Data items
_ _ _ _ _ _ _

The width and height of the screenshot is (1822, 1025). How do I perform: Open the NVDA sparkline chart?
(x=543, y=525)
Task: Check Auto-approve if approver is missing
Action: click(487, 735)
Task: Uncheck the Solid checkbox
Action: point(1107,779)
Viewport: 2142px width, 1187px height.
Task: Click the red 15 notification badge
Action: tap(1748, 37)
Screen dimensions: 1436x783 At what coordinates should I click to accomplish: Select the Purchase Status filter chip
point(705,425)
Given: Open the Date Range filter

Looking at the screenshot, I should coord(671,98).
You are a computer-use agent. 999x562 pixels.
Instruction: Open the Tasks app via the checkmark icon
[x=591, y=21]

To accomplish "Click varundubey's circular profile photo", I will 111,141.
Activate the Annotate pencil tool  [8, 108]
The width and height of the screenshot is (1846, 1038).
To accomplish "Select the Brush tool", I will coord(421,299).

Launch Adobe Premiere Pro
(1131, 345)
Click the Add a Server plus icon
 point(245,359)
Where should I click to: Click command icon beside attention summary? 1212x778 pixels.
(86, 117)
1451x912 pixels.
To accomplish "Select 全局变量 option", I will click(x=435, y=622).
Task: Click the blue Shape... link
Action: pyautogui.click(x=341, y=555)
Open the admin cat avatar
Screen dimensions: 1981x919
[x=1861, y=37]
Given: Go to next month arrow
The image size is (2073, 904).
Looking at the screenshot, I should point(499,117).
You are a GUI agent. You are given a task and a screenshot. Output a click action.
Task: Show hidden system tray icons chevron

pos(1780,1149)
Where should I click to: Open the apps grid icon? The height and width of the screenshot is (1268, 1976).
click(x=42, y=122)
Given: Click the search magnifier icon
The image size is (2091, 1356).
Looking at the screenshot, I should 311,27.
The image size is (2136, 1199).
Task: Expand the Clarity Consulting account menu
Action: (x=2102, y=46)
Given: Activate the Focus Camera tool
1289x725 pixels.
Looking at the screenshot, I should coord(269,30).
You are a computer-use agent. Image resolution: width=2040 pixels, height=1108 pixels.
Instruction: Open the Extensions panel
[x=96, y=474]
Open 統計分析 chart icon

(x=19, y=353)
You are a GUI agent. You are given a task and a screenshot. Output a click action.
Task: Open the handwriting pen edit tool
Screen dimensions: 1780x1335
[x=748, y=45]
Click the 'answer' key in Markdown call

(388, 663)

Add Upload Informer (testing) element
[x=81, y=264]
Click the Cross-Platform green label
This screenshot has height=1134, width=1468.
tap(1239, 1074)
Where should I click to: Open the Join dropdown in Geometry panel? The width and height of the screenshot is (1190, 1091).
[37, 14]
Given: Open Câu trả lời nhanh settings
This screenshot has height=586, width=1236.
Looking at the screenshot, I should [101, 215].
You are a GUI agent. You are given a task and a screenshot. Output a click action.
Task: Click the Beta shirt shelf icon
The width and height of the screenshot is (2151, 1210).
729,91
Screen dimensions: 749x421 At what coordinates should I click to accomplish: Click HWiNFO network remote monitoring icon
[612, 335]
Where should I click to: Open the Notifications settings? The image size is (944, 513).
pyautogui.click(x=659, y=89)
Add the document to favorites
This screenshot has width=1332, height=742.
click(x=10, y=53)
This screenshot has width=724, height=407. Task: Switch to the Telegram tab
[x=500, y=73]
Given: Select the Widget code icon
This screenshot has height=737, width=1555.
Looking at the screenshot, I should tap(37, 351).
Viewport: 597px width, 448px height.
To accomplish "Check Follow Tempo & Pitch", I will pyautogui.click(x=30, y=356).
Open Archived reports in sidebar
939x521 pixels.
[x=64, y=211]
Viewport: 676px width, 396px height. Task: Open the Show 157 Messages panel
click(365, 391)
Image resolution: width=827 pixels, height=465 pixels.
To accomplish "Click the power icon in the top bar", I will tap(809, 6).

_ _ _ _ _ _ _

• [WHAT TO WORK ON]:
Copy the data above in its entirety, exactly as given.

• [ANSWER SPACE]:
The width and height of the screenshot is (1822, 1025). How do I perform: Open the NVDA sparkline chart?
(x=543, y=525)
Task: Check Auto-approve if approver is missing
Action: click(487, 735)
Task: Uncheck the Solid checkbox
Action: point(1107,779)
Viewport: 2142px width, 1187px height.
Task: Click the red 15 notification badge
Action: tap(1748, 37)
Screen dimensions: 1436x783 At what coordinates should I click to accomplish: Select the Purchase Status filter chip
point(705,425)
Given: Open the Date Range filter

Looking at the screenshot, I should coord(671,98).
You are a computer-use agent. 999x562 pixels.
Instruction: Open the Tasks app via the checkmark icon
[x=591, y=21]

To accomplish "Click varundubey's circular profile photo", I will 111,141.
Activate the Annotate pencil tool  [8, 108]
The width and height of the screenshot is (1846, 1038).
To accomplish "Select the Brush tool", I will coord(421,299).

Launch Adobe Premiere Pro
(1131, 345)
Click the Add a Server plus icon
 point(245,359)
Where should I click to: Click command icon beside attention summary? 1212x778 pixels.
(86, 117)
1451x912 pixels.
To accomplish "Select 全局变量 option", I will click(x=435, y=622).
Task: Click the blue Shape... link
Action: pyautogui.click(x=341, y=555)
Open the admin cat avatar
Screen dimensions: 1981x919
[x=1861, y=37]
Given: Go to next month arrow
The image size is (2073, 904).
Looking at the screenshot, I should point(499,117).
You are a GUI agent. You are given a task and a screenshot. Output a click action.
Task: Show hidden system tray icons chevron

pos(1780,1149)
Where should I click to: Open the apps grid icon? The height and width of the screenshot is (1268, 1976).
click(x=42, y=122)
Given: Click the search magnifier icon
The image size is (2091, 1356).
Looking at the screenshot, I should 311,27.
The image size is (2136, 1199).
Task: Expand the Clarity Consulting account menu
Action: (x=2102, y=46)
Given: Activate the Focus Camera tool
1289x725 pixels.
Looking at the screenshot, I should coord(269,30).
You are a computer-use agent. Image resolution: width=2040 pixels, height=1108 pixels.
Instruction: Open the Extensions panel
[x=96, y=474]
Open 統計分析 chart icon

(x=19, y=353)
You are a GUI agent. You are given a task and a screenshot. Output a click action.
Task: Open the handwriting pen edit tool
Screen dimensions: 1780x1335
[x=748, y=45]
Click the 'answer' key in Markdown call

(388, 663)

Add Upload Informer (testing) element
[x=81, y=264]
Click the Cross-Platform green label
This screenshot has height=1134, width=1468.
tap(1239, 1074)
Where should I click to: Open the Join dropdown in Geometry panel? The width and height of the screenshot is (1190, 1091).
[37, 14]
Given: Open Câu trả lời nhanh settings
This screenshot has height=586, width=1236.
Looking at the screenshot, I should [101, 215].
You are a GUI agent. You are given a task and a screenshot. Output a click action.
Task: Click the Beta shirt shelf icon
The width and height of the screenshot is (2151, 1210).
729,91
Screen dimensions: 749x421 At what coordinates should I click to accomplish: Click HWiNFO network remote monitoring icon
[612, 335]
Where should I click to: Open the Notifications settings? The image size is (944, 513).
pyautogui.click(x=659, y=89)
Add the document to favorites
This screenshot has width=1332, height=742.
click(x=10, y=53)
This screenshot has width=724, height=407. Task: Switch to the Telegram tab
[x=500, y=73]
Given: Select the Widget code icon
This screenshot has height=737, width=1555.
Looking at the screenshot, I should tap(37, 351).
Viewport: 597px width, 448px height.
To accomplish "Check Follow Tempo & Pitch", I will pyautogui.click(x=30, y=356).
Open Archived reports in sidebar
939x521 pixels.
[x=64, y=211]
Viewport: 676px width, 396px height. Task: Open the Show 157 Messages panel
click(365, 391)
Image resolution: width=827 pixels, height=465 pixels.
To accomplish "Click the power icon in the top bar", I will tap(809, 6).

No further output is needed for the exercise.